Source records

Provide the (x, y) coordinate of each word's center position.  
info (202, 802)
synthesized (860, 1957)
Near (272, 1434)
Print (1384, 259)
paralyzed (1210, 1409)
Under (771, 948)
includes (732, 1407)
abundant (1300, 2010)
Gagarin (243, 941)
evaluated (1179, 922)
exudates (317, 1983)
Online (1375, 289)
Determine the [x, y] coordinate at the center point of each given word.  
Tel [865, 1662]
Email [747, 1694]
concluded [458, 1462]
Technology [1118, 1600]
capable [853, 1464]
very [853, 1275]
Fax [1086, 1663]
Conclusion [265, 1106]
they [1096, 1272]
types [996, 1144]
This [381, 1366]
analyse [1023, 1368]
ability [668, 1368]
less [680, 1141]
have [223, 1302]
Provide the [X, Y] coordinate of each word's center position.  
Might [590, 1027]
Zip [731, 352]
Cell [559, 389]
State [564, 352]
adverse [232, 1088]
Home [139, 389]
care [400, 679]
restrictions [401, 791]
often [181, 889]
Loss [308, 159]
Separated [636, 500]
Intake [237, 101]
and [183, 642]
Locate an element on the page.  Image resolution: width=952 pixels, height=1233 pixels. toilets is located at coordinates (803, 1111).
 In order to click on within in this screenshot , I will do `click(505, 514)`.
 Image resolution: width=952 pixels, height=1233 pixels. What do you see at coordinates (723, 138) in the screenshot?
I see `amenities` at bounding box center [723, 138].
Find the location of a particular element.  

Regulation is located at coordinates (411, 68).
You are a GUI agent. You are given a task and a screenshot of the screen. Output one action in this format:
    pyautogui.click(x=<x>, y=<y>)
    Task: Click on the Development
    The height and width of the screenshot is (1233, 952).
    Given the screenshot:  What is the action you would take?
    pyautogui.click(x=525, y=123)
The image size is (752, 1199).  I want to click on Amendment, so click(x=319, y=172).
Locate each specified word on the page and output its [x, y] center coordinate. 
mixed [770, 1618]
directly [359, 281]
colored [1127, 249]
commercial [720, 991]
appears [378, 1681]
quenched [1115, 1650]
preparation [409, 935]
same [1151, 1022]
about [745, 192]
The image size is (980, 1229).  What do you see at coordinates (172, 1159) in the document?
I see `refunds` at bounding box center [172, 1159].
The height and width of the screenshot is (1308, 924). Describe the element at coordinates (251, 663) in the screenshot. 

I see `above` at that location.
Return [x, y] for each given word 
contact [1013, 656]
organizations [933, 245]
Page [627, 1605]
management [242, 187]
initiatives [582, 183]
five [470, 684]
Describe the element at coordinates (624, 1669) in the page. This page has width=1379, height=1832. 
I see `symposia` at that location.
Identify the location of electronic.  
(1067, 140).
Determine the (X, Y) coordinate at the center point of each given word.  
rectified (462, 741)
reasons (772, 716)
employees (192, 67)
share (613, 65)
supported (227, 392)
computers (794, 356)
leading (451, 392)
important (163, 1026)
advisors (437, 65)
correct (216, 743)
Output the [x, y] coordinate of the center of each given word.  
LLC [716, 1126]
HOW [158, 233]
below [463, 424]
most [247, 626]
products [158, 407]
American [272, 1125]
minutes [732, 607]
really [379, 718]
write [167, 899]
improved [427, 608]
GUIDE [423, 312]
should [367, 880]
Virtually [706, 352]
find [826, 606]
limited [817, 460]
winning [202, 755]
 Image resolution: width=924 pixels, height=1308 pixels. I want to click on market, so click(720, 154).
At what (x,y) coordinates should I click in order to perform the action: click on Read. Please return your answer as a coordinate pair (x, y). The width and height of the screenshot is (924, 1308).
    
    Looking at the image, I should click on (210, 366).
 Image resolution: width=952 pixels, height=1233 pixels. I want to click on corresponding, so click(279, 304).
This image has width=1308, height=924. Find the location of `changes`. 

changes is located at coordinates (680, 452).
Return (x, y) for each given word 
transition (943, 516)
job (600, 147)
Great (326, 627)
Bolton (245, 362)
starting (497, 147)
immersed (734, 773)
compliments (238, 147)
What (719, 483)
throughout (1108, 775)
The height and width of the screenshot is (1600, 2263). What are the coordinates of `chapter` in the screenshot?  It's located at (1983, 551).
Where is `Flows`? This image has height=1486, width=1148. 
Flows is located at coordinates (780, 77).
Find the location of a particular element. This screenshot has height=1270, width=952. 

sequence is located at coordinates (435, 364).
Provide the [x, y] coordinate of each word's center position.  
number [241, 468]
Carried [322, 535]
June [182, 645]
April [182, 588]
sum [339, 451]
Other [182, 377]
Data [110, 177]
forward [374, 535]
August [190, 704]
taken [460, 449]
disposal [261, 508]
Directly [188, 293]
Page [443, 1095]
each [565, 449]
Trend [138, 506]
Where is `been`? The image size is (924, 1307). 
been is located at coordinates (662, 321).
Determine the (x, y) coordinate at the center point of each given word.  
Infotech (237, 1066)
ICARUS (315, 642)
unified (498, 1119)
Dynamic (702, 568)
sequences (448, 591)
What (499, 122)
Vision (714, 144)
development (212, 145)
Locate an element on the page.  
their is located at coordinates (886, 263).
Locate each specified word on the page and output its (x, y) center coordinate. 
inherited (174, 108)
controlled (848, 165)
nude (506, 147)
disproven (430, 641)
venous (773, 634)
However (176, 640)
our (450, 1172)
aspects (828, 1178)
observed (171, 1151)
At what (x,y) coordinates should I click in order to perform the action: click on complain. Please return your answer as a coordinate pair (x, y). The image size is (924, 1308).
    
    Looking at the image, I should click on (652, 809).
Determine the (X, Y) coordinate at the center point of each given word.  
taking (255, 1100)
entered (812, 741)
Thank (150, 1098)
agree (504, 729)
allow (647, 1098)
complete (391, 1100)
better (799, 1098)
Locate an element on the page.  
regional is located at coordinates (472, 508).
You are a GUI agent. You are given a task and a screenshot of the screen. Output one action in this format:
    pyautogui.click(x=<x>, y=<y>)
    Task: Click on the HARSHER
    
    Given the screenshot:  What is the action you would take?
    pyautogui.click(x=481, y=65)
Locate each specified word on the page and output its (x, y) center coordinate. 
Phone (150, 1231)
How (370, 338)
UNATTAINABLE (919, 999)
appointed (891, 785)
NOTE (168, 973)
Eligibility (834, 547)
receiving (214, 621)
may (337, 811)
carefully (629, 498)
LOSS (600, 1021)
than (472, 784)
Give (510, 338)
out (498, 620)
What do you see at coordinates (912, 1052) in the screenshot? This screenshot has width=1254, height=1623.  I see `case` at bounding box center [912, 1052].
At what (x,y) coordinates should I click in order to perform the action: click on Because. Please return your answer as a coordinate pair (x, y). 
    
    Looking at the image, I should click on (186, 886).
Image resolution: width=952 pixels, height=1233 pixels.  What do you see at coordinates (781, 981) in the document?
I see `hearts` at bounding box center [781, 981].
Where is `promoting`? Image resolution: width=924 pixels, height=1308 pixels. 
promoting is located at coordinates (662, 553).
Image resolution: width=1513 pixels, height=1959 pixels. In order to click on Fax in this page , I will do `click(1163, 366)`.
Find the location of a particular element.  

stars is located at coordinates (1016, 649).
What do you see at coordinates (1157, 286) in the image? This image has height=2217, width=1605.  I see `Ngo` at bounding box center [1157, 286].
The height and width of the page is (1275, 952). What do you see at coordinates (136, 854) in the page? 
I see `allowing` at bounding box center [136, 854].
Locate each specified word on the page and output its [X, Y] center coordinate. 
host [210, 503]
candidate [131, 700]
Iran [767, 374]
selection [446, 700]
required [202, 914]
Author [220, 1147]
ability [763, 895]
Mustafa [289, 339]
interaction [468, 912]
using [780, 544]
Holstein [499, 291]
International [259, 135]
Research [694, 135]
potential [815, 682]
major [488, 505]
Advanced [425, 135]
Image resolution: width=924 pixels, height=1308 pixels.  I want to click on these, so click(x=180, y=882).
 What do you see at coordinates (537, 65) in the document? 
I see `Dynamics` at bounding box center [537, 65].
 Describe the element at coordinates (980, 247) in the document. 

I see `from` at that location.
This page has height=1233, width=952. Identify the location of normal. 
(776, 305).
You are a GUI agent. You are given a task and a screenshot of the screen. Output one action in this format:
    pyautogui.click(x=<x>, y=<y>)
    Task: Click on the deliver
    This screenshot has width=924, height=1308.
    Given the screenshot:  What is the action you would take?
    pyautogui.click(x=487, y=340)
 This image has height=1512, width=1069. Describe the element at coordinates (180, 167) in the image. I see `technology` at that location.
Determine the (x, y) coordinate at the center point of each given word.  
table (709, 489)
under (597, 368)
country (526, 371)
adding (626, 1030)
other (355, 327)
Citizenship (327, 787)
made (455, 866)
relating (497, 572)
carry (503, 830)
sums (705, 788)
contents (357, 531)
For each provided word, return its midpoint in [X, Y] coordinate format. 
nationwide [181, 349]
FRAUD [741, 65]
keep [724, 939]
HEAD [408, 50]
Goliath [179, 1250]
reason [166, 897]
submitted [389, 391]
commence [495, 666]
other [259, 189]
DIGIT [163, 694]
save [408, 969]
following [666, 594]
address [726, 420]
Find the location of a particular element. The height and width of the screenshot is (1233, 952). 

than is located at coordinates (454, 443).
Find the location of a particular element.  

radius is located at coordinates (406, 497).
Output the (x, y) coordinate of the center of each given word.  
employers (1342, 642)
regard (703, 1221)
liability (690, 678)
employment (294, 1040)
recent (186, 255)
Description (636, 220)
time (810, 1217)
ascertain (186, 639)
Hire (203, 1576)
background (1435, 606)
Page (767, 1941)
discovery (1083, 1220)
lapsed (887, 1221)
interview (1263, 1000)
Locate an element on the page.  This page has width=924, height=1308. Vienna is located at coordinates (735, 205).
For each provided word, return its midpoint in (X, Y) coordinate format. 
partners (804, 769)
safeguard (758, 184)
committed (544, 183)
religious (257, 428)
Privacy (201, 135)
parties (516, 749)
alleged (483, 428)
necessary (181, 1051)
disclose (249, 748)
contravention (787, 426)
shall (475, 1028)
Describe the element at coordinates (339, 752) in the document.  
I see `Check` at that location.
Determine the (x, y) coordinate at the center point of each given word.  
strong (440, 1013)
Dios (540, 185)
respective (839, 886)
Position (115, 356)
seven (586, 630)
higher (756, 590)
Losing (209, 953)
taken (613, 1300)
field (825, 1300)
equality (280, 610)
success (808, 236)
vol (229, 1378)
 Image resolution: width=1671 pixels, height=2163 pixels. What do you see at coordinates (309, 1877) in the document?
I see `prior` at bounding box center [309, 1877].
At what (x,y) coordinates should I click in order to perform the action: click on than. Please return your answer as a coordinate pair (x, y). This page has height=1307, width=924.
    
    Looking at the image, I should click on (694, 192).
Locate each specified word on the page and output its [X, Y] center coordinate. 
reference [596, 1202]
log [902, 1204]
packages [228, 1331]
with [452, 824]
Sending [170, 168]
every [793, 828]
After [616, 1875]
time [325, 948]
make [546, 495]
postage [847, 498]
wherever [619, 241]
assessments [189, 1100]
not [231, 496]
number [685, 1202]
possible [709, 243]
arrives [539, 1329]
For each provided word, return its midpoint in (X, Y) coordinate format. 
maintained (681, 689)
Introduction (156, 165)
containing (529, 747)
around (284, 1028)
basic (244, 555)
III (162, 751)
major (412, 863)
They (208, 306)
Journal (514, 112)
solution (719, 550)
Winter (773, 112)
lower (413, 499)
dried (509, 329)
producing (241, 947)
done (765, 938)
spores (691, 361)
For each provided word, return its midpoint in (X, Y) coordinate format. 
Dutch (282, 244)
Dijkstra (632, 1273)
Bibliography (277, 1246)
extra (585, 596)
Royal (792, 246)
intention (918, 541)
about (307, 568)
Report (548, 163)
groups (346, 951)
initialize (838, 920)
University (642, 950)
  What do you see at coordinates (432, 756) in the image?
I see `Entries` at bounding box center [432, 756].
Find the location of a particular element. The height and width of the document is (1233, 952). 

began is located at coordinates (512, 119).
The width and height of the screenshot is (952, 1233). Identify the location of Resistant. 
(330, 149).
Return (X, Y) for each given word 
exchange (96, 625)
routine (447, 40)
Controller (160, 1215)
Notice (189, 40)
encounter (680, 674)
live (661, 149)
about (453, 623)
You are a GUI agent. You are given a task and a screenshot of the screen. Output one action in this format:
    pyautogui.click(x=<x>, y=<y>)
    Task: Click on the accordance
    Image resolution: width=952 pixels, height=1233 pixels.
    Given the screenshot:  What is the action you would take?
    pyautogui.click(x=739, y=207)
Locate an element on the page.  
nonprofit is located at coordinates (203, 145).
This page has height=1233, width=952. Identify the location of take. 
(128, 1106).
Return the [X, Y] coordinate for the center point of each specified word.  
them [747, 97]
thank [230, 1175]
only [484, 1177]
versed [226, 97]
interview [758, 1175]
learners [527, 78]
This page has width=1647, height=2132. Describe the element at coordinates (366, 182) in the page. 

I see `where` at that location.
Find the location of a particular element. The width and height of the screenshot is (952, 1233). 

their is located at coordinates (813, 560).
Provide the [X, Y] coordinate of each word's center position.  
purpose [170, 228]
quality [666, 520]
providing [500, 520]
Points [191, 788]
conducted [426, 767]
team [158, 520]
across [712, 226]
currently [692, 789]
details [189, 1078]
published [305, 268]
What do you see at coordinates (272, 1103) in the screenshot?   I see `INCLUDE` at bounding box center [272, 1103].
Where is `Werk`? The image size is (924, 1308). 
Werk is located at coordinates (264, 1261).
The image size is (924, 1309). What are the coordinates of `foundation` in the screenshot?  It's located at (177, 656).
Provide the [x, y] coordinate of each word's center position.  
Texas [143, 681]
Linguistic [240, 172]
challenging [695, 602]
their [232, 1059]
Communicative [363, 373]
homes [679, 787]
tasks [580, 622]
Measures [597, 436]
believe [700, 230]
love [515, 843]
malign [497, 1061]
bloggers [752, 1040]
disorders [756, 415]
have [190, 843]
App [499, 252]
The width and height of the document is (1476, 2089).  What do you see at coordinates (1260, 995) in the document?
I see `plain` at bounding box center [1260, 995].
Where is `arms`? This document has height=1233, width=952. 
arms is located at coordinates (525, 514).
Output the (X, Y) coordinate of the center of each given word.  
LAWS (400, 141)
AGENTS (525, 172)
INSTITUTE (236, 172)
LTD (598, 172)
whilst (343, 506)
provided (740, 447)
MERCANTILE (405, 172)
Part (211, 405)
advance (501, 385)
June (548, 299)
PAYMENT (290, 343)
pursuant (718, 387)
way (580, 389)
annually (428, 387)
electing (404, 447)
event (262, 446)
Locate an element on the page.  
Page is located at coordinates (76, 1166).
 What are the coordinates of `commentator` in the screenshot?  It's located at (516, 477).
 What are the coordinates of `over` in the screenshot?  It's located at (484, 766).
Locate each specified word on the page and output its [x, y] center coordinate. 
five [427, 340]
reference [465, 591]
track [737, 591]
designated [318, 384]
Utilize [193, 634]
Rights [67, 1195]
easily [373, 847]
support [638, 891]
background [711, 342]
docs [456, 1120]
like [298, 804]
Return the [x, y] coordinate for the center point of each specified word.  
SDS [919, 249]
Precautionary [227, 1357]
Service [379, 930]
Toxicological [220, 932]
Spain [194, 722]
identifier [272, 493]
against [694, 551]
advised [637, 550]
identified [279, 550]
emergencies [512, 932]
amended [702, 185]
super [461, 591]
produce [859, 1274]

- **Required task**
Lay out the lines of the listing above, from the line with "alleged (483, 428)" to the line with "success (808, 236)" inclusive, as a JSON list of strings with one string per line and blank lines omitted.

- **The output**
[
  "alleged (483, 428)",
  "necessary (181, 1051)",
  "disclose (249, 748)",
  "contravention (787, 426)",
  "shall (475, 1028)",
  "Describe the element at coordinates (339, 752) in the document.  ",
  "I see `Check` at that location.",
  "Determine the (x, y) coordinate at the center point of each given word.  ",
  "strong (440, 1013)",
  "Dios (540, 185)",
  "respective (839, 886)",
  "Position (115, 356)",
  "seven (586, 630)",
  "higher (756, 590)",
  "Losing (209, 953)",
  "taken (613, 1300)",
  "field (825, 1300)",
  "equality (280, 610)",
  "success (808, 236)"
]